Co-Authored-By: Claude Opus 4.5 <noreply@anthropic.com>
---
 backend/app/services/whisper_service.py | 67 ++++++++++++++++++++++++-
 1 file changed, 66 insertions(+), 1 deletion(-)

diff --git a/backend/app/services/whisper_service.py b/backend/app/services/whisper_service.py
index 9dc90ff..b478814 100644
--- a/backend/app/services/whisper_service.py
+++ b/backend/app/services/whisper_service.py
@@ -215,7 +215,8 @@ class WhisperService:
     def refine_all_pause_points(
         self,
         placements: list[dict],
-        gaps: list[SpeechGap]
+        gaps: list[SpeechGap],
+        consolidation_threshold: float = 5.0
     ) -> tuple[list[dict], list[str]]:
         """
         Refine all pause points in a Gemini analysis result.
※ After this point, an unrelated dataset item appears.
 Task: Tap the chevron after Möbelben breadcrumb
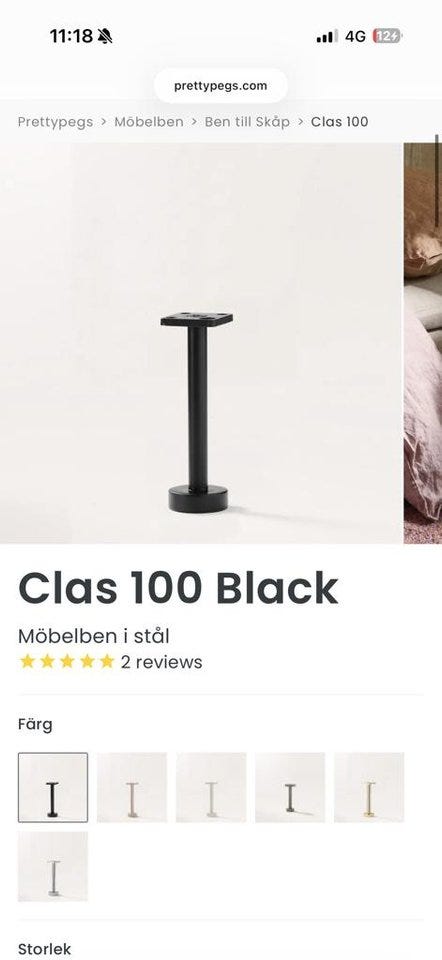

@@ -223,6 +224,8 @@ class WhisperService:
         Args:
             placements: List of placement dicts from Gemini analysis
             gaps: Speech gaps from Whisper analysis
+            consolidation_threshold: If consecutive cues have pause points within
+                this many seconds, combine them to play back-to-back (default: 5.0s)
 
         Returns:
             Tuple of (refined_placements, warnings)
@@ -264,8 +267,70 @@ class WhisperService:
 
             refined_placements.append(refined)
 
+        # Consolidate cues that are close together to avoid mid-sentence insertions
+        refined_placements = self._consolidate_close_cues(
+            refined_placements, consolidation_threshold, warnings
+        )
+
         return refined_placements, warnings
 
+    def _consolidate_close_cues(
+        self,
+        placements: list[dict],
+        threshold: float,
+        warnings: list[str]
+    ) -> list[dict]:
+        """
+        Consolidate AD cues whose pause points are within threshold seconds of each other.
+
+        If a cue's pause_point is within `threshold` seconds of the previous cue's
+        pause_point, set them to the same pause_point so they play back-to-back.
+        This avoids inserting AD cues in the middle of sentences.
+
+        Args:
+            placements: List of refined placement dicts
+            threshold: Max seconds between pause points to trigger consolidation
+            warnings: List to append warning messages to
+
+        Returns:
+            Updated placements with consolidated pause points
+        """
+        if len(placements) < 2:
+            return placements
+
+        consolidated = [placements[0]]
+
+        for i in range(1, len(placements)):
+            current = placements[i].copy()
+            previous = consolidated[-1]
+
+            current_pause = current.get("pause_point")
+            previous_pause = previous.get("pause_point")
+
+            if current_pause is not None and previous_pause is not None:
+                gap = current_pause - previous_pause
+
+                if 0 < gap <= threshold:
+                    # Consolidate: set current cue to use same pause point as previous
+                    original_pause = current_pause
+                    current["pause_point"] = previous_pause
+                    current["consolidated_with_previous"] = True
+                    current["original_pause_point_before_consolidation"] = original_pause
+
+                    logger.info(
+                        f"Consolidated cue {current['ad_cue_index']} with previous cue: "
+                        f"pause point {original_pause:.2f}s -> {previous_pause:.2f}s "
+                        f"(gap was {gap:.2f}s, threshold {threshold:.2f}s)"
+                    )
+                    warnings.append(
+                        f"Cue {current['ad_cue_index']}: Consolidated with previous cue "
+                        f"(pause points were {gap:.2f}s apart, playing back-to-back)"
+                    )
+
+            consolidated.append(current)
+
+        return consolidated
+
     def _find_gap_type(self, timestamp: float, gaps: list[SpeechGap]) -> str:
         """Find the gap type for a given timestamp."""
         for gap in gaps: